Dynamic Broadcast Variable Update - nipunarora/spark GitHub Wiki

Table of Contents

Introduction

In this document, we describe the design of a dynamic broadcast variable update patch to spark streaming. Since broadcast variables are initiated as immutable variables before the spark streaming context is started, developers are unable to update them afterward. Our patch provides a much-needed feature, which allows developers to update broadcast variables, without requiring shutdown or downtime of the streaming process.

Key-points

  1. Dynamic broadcast variable update, with zero downtime
  2. Compact design (does not require external in-memory database, hence keeping a small eco-system)

Use case

In this section, I describe a use-case for a dynamic broadcast model update.

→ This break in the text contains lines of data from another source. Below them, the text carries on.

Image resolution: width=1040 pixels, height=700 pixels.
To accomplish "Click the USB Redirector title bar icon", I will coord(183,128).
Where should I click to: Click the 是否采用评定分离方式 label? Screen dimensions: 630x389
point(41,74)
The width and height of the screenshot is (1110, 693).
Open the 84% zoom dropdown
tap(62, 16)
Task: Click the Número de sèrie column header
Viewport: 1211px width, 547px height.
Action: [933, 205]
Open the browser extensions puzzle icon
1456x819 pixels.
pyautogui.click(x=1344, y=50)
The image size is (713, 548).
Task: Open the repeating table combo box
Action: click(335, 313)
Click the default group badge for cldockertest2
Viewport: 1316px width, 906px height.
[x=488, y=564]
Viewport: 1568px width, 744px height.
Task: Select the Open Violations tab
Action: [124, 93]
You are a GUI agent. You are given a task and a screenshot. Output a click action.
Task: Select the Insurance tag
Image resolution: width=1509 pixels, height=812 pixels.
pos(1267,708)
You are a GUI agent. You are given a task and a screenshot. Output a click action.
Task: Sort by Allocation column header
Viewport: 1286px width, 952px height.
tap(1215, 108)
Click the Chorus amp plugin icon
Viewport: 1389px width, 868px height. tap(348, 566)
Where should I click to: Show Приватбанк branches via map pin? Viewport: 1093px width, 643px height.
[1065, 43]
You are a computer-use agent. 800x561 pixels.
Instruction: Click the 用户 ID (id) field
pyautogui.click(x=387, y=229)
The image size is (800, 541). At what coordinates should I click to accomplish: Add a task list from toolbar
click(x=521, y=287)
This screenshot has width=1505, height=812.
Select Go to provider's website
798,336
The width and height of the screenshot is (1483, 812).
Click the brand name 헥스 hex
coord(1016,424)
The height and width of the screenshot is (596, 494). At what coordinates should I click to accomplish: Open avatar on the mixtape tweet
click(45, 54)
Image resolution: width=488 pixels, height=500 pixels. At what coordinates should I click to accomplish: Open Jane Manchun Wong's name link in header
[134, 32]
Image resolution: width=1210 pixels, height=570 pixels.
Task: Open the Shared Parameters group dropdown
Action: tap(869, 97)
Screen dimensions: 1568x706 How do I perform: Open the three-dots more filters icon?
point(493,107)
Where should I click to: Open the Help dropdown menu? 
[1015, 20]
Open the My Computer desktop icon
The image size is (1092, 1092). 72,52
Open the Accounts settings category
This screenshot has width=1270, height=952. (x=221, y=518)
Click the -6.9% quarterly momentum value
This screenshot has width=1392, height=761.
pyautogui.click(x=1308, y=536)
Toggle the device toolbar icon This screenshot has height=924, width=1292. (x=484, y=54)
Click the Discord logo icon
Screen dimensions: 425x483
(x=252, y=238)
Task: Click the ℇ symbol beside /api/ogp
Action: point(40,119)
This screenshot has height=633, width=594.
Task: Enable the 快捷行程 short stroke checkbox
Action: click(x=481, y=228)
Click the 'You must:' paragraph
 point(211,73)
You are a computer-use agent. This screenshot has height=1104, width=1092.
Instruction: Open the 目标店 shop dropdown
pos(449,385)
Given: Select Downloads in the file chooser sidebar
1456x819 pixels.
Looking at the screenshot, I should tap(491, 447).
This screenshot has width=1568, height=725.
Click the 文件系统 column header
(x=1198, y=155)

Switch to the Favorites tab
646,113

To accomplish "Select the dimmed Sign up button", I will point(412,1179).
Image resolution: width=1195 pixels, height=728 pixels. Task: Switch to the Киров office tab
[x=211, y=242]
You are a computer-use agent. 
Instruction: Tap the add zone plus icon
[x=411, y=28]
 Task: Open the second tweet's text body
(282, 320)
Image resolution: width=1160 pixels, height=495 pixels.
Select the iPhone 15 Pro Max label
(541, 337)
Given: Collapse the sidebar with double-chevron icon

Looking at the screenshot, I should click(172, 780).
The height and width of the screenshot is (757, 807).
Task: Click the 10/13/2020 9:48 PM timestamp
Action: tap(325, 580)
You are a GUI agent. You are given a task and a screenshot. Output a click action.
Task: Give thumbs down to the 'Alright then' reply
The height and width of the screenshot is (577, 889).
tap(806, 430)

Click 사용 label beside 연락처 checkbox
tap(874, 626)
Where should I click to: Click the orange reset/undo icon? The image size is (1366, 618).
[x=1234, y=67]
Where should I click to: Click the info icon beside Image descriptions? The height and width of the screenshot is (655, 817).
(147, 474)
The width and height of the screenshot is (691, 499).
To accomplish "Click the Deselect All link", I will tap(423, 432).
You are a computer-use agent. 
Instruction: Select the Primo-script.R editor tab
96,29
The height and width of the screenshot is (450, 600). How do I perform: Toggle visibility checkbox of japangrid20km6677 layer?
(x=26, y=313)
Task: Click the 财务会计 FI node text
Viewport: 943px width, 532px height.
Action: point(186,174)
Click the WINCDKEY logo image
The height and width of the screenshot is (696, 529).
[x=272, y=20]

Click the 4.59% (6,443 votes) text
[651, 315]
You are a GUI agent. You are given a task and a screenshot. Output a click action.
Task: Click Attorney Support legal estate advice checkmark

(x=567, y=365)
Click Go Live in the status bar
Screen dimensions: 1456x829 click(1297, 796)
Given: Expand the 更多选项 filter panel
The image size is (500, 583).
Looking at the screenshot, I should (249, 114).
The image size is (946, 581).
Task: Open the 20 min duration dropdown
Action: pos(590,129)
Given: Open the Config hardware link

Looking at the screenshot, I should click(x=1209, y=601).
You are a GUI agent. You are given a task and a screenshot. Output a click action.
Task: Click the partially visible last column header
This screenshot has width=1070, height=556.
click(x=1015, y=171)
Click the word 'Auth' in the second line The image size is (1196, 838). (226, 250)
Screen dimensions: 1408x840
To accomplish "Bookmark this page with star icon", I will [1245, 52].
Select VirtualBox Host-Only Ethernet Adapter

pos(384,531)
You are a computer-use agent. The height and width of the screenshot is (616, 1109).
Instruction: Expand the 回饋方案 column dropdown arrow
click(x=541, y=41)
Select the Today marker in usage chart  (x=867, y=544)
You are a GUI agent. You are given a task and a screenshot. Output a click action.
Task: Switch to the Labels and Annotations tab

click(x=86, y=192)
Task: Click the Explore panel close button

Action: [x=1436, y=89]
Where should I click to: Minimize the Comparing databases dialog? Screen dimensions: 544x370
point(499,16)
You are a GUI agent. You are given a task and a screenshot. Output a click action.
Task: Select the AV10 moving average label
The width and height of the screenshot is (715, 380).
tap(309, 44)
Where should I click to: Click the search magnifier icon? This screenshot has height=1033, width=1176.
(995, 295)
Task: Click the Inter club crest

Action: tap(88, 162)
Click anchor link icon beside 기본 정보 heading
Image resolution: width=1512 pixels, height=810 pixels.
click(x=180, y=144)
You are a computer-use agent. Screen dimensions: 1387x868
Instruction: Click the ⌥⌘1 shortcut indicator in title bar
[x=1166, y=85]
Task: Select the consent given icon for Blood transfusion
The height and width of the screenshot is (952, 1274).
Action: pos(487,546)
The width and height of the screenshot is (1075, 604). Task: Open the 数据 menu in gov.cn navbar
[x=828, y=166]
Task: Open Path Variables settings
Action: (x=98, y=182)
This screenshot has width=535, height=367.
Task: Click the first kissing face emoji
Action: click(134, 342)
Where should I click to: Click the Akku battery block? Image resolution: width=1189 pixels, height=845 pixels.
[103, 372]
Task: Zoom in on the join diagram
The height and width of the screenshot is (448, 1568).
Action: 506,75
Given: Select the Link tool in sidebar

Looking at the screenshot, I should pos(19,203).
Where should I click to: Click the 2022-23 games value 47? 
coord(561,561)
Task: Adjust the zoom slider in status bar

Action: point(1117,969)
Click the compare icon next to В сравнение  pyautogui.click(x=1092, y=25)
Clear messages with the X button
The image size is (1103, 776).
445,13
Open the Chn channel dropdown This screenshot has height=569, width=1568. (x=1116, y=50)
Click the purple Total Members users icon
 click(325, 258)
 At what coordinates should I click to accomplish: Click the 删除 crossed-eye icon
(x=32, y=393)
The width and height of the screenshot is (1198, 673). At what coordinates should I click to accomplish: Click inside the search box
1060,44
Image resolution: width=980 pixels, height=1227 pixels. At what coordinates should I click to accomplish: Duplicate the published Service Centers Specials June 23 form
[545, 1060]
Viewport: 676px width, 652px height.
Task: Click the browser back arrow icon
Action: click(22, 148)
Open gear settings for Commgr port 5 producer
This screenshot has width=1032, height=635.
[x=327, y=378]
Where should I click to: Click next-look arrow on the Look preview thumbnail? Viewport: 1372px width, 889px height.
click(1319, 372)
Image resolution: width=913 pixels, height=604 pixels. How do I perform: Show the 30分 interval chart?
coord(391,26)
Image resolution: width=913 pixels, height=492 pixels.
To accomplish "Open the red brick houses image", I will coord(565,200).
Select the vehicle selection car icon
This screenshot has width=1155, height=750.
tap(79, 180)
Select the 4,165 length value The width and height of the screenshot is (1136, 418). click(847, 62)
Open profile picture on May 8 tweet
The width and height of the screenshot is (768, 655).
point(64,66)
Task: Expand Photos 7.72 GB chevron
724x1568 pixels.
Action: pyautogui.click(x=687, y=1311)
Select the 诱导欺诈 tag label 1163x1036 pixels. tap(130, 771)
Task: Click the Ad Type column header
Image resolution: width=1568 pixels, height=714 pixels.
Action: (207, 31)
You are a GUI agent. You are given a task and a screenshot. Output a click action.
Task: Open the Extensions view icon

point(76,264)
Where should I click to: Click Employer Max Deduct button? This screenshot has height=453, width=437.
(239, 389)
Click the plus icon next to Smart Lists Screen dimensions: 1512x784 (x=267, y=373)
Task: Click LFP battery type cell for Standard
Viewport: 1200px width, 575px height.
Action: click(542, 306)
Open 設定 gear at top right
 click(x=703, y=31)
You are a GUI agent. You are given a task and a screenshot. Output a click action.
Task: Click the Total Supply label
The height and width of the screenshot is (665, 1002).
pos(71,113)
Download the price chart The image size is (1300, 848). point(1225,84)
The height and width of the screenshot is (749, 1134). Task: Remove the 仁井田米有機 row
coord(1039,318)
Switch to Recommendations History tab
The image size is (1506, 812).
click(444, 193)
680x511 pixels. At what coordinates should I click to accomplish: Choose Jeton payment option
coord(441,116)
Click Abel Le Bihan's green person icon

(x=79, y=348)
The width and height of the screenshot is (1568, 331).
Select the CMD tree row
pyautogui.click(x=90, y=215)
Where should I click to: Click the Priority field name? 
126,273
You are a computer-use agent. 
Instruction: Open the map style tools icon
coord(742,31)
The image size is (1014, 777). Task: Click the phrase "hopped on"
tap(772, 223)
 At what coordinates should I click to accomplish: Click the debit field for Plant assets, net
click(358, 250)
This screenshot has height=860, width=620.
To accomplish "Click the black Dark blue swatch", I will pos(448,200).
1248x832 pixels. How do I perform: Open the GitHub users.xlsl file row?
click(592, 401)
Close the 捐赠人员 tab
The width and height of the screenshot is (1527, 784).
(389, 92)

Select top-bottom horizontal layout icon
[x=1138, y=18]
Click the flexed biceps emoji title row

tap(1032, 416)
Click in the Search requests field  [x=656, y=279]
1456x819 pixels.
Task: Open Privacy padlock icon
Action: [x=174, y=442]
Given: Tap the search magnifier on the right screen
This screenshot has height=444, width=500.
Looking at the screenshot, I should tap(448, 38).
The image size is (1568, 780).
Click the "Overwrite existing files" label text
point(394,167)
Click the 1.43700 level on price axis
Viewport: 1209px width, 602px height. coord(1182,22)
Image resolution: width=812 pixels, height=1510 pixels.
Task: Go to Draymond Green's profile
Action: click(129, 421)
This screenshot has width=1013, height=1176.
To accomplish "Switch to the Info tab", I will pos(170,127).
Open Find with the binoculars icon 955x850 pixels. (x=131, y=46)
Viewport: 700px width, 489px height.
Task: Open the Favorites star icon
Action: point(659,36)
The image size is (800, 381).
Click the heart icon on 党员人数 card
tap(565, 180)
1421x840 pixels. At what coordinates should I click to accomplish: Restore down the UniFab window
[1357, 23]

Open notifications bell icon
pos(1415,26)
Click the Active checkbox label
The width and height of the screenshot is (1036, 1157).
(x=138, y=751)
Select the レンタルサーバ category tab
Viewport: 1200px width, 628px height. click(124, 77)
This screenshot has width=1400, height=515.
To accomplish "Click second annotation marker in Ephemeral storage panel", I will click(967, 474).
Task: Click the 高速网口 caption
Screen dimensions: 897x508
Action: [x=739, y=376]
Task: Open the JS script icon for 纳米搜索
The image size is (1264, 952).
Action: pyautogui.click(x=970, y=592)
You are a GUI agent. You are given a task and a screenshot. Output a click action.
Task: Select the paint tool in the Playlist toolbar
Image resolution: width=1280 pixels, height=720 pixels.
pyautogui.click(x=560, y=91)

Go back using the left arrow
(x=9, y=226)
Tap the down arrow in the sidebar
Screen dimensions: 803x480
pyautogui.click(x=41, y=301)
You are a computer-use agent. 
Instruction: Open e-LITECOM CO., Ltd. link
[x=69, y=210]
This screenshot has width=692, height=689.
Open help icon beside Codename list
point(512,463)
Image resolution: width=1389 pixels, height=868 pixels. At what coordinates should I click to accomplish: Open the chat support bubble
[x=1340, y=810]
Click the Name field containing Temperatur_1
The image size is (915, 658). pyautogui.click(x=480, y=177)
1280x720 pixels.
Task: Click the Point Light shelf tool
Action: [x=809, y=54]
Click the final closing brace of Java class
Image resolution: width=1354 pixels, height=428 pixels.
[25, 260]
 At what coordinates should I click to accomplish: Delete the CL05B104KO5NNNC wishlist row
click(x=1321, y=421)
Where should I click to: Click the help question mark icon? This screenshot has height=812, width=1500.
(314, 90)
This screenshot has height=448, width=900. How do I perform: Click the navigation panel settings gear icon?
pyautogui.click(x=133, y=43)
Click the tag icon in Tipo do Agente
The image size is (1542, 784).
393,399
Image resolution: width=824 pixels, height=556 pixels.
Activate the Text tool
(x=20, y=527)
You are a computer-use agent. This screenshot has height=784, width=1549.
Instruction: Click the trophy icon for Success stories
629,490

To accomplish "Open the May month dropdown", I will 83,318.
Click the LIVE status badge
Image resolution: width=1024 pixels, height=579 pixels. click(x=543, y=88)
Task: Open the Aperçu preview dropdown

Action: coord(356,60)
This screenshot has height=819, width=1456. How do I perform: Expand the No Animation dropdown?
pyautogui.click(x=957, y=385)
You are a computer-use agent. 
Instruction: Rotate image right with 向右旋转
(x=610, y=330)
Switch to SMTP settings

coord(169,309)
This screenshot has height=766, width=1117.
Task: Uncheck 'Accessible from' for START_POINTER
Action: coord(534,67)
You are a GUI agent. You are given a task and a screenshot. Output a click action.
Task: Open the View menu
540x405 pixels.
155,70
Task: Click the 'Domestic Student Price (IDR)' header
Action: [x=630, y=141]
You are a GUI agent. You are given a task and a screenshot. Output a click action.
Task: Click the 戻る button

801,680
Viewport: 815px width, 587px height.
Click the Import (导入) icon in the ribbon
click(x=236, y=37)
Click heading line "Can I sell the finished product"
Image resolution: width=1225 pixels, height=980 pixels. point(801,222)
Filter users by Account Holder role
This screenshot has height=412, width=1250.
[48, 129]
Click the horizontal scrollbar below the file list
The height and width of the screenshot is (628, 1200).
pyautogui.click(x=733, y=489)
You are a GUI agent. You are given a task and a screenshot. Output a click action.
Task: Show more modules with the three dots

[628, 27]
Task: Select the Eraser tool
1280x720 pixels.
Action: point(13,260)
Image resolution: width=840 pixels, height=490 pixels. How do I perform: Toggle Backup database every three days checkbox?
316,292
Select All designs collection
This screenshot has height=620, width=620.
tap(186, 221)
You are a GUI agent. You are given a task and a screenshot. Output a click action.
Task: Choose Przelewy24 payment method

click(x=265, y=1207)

We have used this feature for the past year for a streaming log analysis solution, where we are generating models from log sources.

The analysis is divided into two stages: an offline (non-streaming) which runs periodically to generate updated models, and an online (streaming stage), which processes incoming logs in real-time based on the models learned offline. The models are stored in broadcast variables and used during the streaming process.

Design

When a broadcast variable is added at the driver

var b = ssc.sparkContext.broadcast(i)

  • Internally, spark creates a block of memory at the driver node where each broadcast variable is stored with a spark defined id.